Sure, you'll get there, but how many times will you stop, look around, wonder, walk the wrong way, walk back, go up and down stairs, feel perplexed, and be late for the rendez-vous you've arranged at the other end of the trip?
Riding the train is the easy part. Walking to and from the train is where you get lost and confused. Here's exactly how the Paris Métro is designed to be used most efficiently:
To the Métro Station
This can be the easiest part: finding your way from where you are to the nearest Métro station.
1. Street & Métro System Maps
2. Plan Your Route
Find your present location on the map, then your destination, then follow the Métro lines on the Métro system plan to find the Métro lines that will take you there. Most trips require a change from one line to another at an interchange station.
Taking the Train(s)
3. Note Your Itinerary
Make a note (mental or written) of these details:
—First Métro line to take, and the Destination (terminus, end of the line) toward which you want to travel. (For example, Line 4 from Gare du Nord toward the Destination of Mairie d'Issy, getting out at the Odéon station.)
—Interchange station, if any. (For example, Odéon.)
—Next Métro line to take from the interchange station, and the Destination toward which you want to travel. (For example, Line 10 from Odéon, Destination Gare d'Austerlitz, getting out at the Cardinal Lemoine station.)
4. Your Ticket or Pass
Assure that you have at least one valid Métro titre de transport (ticket or pass), or that you are prepared, with Euro coins, bills, and/or chip-and-pin debit/credit card, to buy a ticket at the station you enter—if that station entrance sells tickets. (Read about tickets, passes, and how to buy them before you begin your trip! More...)
5. Route to Departure Station
Determine exactly the walking route to your departure Métro station. As you enter the station, confirm that the station (or at least this entrance) serves the Métro line you want: look for the line number (usually in a colored circle):
Then, follow the signs to that line, passing through the entrance turnstiles with your ticket or pass.

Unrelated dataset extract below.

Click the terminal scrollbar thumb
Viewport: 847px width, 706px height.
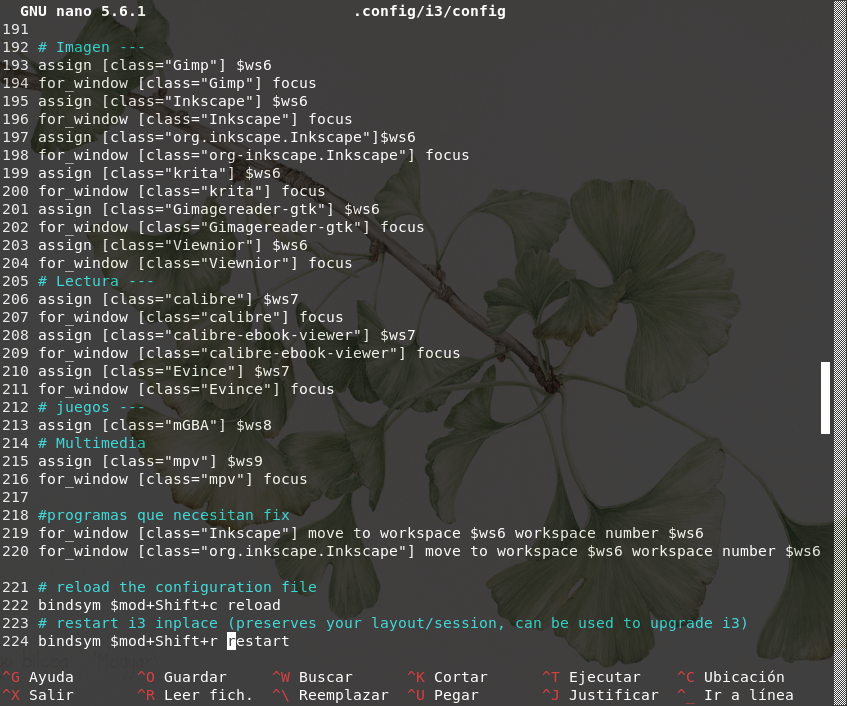pos(826,397)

6. Find Your Line & Destination
Continue to follow the signs to the line, which will now include the names of the Destinations (terminus stations). At some point the signs will indicate different walking routes to the different platforms for each Destination. Be sure you're following signs to the train toward the Destination you want or you'll end up going the wrong way on the train.
7. On the Platform
Every train platform should have a wall map of the Métro system, a plan du quartier map of the neighborhood above ground, and in many stations electronic indicators display the minutes left until the arrival of the next train.
This is when to start being wary of pickpockets, especially when trains and cars are particularly crowded. You think you will feel it when a pickpocket swipes your valuables? Trust me: you won't. Keep them safe!
8. On the Train
Board the train. If the doors do not open, note that doors on some cars have buttons or latches you must work for the door to open. Route plans and electronic indicators and public-address announcements in the traincar tell you which station is next.
9. Which Platform Exit?
Leave the train at your interchange or desired station, but don't just follow the crowd! Instead, look for the Plan du Quartier (neighborhood street map) on the platform to plan your next move. This is particularly important at the large Métro stations such as Châtelet, which has 19 sorties (exits)!